Thursday, March 11, 2021 | 9 p.m.
For the eighth consecutive year, UNLV will end its season not with an NCAA Tournament berth, but with a disappointing loss on its home court in the Mountain West tournament.
Utah State ran the scarlet and gray off the floor and out of the Thomas & Mack Center entirely (and may have chased off the coach as well — see below), turning a game that was tied at the half into a 74-53 demolition.
T.J. Otzelberger pointed to the opening minutes of the second half, in which Utah State outscored UNLV 17-9 as the turning point.
“We knew tonight to be successful we were going to have to be the more physical team,” Otzelberger said. “Felt like our guys really answered that call in the first half. Thought we had great ball pressure, hand pressure, did an excellent job defensively. And then we talked about and emphasized those first two minutes after the half, that we needed to get stops. They converted on nine out of 10 out of the locker room and we put ourselves in a deficit and were chasing the whole second half.”
UNLV came in determined not to let Utah State center Neemias Queta beat them. UNLV swarmed Queta whenever the Aggies entered the ball to him in the post, and it worked in the first half, as the 7-footer was limited to one point on 1-of-5 shooting.
With Queta under wraps, Utah State struggled to execute the rest of its precision offense. UNLV held them scoreless for a six-minute stretch, and the scarlet and gray built a 24-18 lead with two minutes left in the half.
They couldn’t close, however, and Utah State went on a 6-0 run before the buzzer to tie the score at halftime.
Utah State spent less time trying to get the ball to Queta to start the second half and the result was smoother execution. The Aggies scored on four of their first five possessions out of the locker room to build a 39-33 lead with 16 minutes remaining.
When Utah State sandwiched a Queta alley-oop dunk and a Queta post bucket around a Brock Miller 3-pointer, the lead was extended to 49-39 with 11:40 to play.
Queta then scored eight straight points to push it to 65-46 with four minutes on the clock, and that was that.
Queta finished with 18 points, 13 rebounds and three blocks, while Rollie Worster, Justin Bean and Marco Anthony combined for 39 points.
UNLV did itself no favors on offense. After shooting 18-of-23 around the rim and 9-of-17 from 3-point range against Air Force, the scarlet and gray couldn’t buy a bucket against the Utah State defense. Queta blocked or intimidated all forays into the lane, and UNLV finished just 6-of-16 around the basket. On the outside, UNLV shot 6-of-22 on 3-pointers.
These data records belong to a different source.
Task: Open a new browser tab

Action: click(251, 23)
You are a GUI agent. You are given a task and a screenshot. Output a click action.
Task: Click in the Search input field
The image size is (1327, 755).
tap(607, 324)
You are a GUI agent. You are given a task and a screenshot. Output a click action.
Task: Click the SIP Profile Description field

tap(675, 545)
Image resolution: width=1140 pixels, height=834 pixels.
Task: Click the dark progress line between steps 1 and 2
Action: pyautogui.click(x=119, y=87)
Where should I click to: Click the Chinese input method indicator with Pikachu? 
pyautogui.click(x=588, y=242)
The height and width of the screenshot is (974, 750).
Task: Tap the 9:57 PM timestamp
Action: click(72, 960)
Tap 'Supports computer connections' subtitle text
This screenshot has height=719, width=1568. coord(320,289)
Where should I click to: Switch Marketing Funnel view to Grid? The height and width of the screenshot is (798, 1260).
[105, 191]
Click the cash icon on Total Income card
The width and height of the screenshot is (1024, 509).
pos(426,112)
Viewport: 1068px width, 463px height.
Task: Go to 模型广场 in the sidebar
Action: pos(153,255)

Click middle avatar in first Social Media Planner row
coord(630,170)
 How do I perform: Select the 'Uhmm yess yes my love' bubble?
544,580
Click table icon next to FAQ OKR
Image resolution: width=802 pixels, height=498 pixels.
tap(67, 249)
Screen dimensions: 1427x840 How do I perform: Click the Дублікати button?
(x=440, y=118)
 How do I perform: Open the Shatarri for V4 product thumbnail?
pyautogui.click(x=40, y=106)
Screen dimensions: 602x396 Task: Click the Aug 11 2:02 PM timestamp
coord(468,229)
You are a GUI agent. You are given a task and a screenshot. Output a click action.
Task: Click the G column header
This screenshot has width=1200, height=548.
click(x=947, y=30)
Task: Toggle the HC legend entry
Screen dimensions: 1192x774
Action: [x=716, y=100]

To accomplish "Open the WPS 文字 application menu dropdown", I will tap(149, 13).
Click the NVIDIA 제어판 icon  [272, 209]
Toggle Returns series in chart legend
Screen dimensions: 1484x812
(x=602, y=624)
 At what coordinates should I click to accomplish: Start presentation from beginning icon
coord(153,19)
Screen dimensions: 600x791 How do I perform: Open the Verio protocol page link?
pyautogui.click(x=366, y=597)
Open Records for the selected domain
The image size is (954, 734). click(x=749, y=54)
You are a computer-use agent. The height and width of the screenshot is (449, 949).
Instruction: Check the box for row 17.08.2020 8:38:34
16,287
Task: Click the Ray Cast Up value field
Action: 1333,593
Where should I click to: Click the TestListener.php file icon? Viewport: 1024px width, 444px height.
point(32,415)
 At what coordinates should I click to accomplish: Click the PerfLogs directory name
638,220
Junior guards Bryce Hamilton and David Jenkins, who were supposed to comprise an All-Conference backcourt this season, combined to score 21 points on ice-cold 8-of-32 shooting. Hamilton went for 16 points on 7-of-19 shooting, while Jenkins suffered through a 1-of-13 night and missed all seven of his 3-point attempts while tallying just five points.
Hamilton considered turning pro last offseason, and when asked in the post-game press conference about his future plans, the Pasadena, Calif., native deferred.
“No, I haven’t thought about that at all,” Hamilton said. “I’m just focusing on the season going on right now. Now that the season’s over, that’s something I probably have to think about.”
Offseason questions ahead
Now begins an offseason that is sure to take many twists and turns over the next several months. UNLV could see a fair amount of roster turnover, with upperclassmen Hamilton and Jenkins potentially exiting the program and little-used freshmen like Donavan Yap, Jhaylon Martinez and Isaac Lindsey possibly moving on in search of greener pastures.
UNLV currently only has two incoming recruits signed, with 5-star forward Arthur Kaluma and 3-star guard Keshon Gilbert both looking like contributors next year. Beyond that, Otzelberger will be hitting the transfer market in search of instant-impact players at point guard, on the wing and in the frontcourt.
Or, the responsibility of rebuilding the roster could fall to the next coach. Despite UNLV’s disappointing season, Otzelberger’s name has surfaced in connection with the soon-to-be-open Iowa State job. Otzelberger previously served as an assistant at ISU and is still highly thought of in those parts, with some reports going so far as to label him a favorite to land the job.
Between the coaching questions, the outgoing players and the scramble to bring in new talent, the offseason starts now for UNLV and will probably continue long into the summer.